● **Goal of the exercise**: Copy verbatim the block of lines in the entries below whose first line contains "Team CCJ (137, 211)" and whose last line contains "Home (387, 287)". Leave out all other lines.

Dataset entries:
# # # # # # #
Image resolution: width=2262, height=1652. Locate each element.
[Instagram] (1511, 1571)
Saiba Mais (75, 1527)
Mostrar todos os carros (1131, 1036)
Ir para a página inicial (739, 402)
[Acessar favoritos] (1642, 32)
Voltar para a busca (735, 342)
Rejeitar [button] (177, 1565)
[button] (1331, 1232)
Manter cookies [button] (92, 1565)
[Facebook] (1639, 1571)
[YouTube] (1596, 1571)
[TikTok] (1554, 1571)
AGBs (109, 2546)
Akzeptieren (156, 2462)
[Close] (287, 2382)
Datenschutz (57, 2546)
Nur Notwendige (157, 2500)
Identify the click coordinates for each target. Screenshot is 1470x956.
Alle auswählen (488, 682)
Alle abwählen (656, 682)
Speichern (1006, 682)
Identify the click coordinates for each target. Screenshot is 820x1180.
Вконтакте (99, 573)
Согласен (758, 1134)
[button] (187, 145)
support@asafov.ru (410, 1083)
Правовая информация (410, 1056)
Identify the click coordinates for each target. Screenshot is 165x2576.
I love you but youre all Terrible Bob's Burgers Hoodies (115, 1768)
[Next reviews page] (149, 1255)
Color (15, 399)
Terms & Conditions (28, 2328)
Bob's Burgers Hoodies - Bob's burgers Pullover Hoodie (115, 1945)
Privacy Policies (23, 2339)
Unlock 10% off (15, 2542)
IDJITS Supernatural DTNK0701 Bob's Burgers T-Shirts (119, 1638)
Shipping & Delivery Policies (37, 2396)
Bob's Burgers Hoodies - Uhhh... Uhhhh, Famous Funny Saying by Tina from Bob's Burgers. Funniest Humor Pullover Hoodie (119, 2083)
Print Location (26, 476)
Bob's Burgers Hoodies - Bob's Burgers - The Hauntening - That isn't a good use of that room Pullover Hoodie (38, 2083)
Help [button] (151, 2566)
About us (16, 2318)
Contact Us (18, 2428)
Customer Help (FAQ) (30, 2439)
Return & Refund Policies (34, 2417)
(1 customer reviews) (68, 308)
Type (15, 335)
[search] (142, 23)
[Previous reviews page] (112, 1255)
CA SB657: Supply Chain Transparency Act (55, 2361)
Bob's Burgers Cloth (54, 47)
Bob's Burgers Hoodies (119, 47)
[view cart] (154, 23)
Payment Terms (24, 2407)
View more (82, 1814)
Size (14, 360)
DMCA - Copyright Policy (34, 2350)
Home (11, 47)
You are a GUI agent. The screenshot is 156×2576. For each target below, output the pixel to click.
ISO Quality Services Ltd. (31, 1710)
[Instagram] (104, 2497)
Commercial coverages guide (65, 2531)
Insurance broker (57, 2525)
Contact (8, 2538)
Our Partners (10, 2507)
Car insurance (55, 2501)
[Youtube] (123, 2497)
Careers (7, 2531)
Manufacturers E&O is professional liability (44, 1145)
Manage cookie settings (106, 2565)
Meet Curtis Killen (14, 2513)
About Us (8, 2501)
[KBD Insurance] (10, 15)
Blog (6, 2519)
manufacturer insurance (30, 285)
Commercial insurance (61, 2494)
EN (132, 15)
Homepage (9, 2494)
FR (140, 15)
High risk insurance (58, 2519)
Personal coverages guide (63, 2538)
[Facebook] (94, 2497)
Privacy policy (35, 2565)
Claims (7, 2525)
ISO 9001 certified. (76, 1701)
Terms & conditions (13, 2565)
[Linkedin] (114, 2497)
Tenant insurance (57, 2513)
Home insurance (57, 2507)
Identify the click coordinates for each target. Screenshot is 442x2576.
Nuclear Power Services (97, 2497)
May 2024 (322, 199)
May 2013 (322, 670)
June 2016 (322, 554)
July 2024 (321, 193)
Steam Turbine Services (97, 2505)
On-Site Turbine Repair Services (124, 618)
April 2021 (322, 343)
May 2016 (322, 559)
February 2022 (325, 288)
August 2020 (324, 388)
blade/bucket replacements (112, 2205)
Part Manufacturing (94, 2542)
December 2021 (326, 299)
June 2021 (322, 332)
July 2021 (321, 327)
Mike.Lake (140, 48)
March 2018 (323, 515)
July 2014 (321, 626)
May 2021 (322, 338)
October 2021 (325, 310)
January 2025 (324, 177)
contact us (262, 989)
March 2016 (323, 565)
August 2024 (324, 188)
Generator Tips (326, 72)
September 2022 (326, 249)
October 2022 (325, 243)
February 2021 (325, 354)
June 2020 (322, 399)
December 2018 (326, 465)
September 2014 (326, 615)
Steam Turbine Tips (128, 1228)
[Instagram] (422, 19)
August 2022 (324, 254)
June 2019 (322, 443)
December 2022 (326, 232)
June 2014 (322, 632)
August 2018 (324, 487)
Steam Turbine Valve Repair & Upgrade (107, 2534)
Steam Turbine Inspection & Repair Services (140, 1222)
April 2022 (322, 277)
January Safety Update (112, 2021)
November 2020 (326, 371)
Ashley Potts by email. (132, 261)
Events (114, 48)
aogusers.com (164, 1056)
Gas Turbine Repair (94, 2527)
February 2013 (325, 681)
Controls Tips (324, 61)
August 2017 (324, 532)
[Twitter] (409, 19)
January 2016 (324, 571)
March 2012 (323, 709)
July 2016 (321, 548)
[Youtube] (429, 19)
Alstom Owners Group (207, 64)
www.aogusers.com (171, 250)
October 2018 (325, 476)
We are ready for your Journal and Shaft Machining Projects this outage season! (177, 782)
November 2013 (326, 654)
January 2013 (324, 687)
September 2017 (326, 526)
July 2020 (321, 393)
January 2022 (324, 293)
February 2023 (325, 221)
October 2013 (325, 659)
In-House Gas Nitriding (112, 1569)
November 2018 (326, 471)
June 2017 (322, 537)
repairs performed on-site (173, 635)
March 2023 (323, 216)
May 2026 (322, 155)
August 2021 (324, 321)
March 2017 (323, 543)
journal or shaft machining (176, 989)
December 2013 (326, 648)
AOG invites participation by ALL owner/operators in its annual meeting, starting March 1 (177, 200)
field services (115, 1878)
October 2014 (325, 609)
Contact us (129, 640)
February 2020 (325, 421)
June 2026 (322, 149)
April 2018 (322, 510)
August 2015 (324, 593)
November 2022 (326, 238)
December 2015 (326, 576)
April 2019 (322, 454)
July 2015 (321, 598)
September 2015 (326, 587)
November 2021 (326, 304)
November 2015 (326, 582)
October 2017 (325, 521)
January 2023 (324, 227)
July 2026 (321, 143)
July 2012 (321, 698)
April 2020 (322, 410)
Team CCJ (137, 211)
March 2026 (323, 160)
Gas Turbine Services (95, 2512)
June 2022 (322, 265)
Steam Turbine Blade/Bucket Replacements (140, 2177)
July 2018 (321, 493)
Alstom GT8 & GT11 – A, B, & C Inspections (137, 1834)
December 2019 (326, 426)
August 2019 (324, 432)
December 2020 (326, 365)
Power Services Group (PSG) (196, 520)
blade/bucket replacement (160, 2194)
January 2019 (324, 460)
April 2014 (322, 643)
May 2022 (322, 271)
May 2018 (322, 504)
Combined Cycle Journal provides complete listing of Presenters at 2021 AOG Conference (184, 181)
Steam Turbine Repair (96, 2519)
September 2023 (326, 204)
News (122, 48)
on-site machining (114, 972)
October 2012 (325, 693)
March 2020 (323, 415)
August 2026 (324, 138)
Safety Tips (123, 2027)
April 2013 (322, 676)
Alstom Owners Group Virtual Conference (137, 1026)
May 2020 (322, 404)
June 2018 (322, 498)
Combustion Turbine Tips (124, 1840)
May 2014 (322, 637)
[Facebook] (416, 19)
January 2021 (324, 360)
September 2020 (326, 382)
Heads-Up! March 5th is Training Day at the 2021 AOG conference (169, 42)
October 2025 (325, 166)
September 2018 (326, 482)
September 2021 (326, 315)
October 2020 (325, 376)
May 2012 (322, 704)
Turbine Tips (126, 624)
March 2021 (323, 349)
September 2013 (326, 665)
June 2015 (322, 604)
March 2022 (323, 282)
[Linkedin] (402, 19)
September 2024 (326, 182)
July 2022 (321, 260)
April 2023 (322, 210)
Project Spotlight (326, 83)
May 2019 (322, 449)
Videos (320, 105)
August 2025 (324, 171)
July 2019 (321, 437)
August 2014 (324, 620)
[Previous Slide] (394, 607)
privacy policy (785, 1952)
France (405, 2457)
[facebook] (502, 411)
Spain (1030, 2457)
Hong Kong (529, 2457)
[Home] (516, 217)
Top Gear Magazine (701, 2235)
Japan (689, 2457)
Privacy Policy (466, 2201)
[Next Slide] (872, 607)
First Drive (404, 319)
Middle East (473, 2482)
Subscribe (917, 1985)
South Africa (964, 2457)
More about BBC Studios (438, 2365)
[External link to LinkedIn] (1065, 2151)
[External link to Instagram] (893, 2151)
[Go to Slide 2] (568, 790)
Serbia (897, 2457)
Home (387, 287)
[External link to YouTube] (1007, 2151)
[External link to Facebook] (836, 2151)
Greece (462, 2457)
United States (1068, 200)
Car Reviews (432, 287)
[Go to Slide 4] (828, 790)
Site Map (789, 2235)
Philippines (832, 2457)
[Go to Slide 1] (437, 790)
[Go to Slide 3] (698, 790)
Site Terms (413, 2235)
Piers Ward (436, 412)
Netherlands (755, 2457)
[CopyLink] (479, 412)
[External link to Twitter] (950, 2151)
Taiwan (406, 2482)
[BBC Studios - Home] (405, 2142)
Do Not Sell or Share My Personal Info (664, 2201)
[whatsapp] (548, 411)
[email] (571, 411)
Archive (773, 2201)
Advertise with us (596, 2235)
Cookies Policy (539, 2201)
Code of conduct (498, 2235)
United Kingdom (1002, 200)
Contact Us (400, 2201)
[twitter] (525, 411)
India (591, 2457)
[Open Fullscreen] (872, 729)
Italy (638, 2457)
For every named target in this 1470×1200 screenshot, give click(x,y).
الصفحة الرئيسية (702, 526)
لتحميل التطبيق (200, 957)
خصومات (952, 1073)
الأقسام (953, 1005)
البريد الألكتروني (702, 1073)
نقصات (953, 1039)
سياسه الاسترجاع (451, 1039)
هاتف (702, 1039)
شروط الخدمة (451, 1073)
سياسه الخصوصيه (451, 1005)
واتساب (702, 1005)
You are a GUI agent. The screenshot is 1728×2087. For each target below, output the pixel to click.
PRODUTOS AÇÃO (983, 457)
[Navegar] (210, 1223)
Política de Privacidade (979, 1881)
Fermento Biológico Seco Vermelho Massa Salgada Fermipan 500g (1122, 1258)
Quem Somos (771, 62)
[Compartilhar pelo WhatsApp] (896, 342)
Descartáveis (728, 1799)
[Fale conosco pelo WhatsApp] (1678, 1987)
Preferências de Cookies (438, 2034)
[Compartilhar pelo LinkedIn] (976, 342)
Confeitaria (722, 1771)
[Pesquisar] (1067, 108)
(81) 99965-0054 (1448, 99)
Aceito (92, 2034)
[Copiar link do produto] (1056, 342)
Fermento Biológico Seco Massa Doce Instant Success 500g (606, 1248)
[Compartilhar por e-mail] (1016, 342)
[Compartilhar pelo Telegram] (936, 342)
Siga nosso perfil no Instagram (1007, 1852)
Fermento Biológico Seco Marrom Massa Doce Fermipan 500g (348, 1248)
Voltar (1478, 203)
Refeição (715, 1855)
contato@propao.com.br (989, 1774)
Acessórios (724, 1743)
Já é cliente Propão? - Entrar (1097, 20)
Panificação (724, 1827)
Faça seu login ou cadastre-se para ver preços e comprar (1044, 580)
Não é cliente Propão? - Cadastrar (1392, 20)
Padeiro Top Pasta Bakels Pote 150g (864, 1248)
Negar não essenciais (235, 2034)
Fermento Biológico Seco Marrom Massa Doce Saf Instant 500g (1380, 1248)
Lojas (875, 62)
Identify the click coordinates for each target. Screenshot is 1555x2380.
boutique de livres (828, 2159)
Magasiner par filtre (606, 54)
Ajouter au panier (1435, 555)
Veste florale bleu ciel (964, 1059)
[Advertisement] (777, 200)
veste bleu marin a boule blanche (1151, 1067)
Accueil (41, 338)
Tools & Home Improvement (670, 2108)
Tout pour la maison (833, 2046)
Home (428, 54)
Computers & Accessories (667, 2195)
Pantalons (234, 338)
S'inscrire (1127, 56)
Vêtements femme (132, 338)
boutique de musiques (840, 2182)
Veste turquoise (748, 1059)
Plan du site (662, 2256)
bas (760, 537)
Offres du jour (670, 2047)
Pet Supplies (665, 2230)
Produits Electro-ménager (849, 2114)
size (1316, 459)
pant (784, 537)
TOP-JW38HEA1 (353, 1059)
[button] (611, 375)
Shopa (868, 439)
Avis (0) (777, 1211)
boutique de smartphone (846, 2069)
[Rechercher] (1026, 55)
# # # # # # #
● **Task result**:
Team CCJ (137, 211)
March 2026 (323, 160)
Gas Turbine Services (95, 2512)
June 2022 (322, 265)
Steam Turbine Blade/Bucket Replacements (140, 2177)
July 2018 (321, 493)
Alstom GT8 & GT11 – A, B, & C Inspections (137, 1834)
December 2019 (326, 426)
August 2019 (324, 432)
December 2020 (326, 365)
Power Services Group (PSG) (196, 520)
blade/bucket replacement (160, 2194)
January 2019 (324, 460)
April 2014 (322, 643)
May 2022 (322, 271)
May 2018 (322, 504)
Combined Cycle Journal provides complete listing of Presenters at 2021 AOG Conference (184, 181)
Steam Turbine Repair (96, 2519)
September 2023 (326, 204)
News (122, 48)
on-site machining (114, 972)
October 2012 (325, 693)
March 2020 (323, 415)
August 2026 (324, 138)
Safety Tips (123, 2027)
April 2013 (322, 676)
Alstom Owners Group Virtual Conference (137, 1026)
May 2020 (322, 404)
June 2018 (322, 498)
Combustion Turbine Tips (124, 1840)
May 2014 (322, 637)
[Facebook] (416, 19)
January 2021 (324, 360)
September 2020 (326, 382)
Heads-Up! March 5th is Training Day at the 2021 AOG conference (169, 42)
October 2025 (325, 166)
September 2018 (326, 482)
September 2021 (326, 315)
October 2020 (325, 376)
May 2012 (322, 704)
Turbine Tips (126, 624)
March 2021 (323, 349)
September 2013 (326, 665)
June 2015 (322, 604)
March 2022 (323, 282)
[Linkedin] (402, 19)
September 2024 (326, 182)
July 2022 (321, 260)
April 2023 (322, 210)
Project Spotlight (326, 83)
May 2019 (322, 449)
Videos (320, 105)
August 2025 (324, 171)
July 2019 (321, 437)
August 2014 (324, 620)
[Previous Slide] (394, 607)
privacy policy (785, 1952)
France (405, 2457)
[facebook] (502, 411)
Spain (1030, 2457)
Hong Kong (529, 2457)
[Home] (516, 217)
Top Gear Magazine (701, 2235)
Japan (689, 2457)
Privacy Policy (466, 2201)
[Next Slide] (872, 607)
First Drive (404, 319)
Middle East (473, 2482)
Subscribe (917, 1985)
South Africa (964, 2457)
More about BBC Studios (438, 2365)
[External link to LinkedIn] (1065, 2151)
[External link to Instagram] (893, 2151)
[Go to Slide 2] (568, 790)
Serbia (897, 2457)
Home (387, 287)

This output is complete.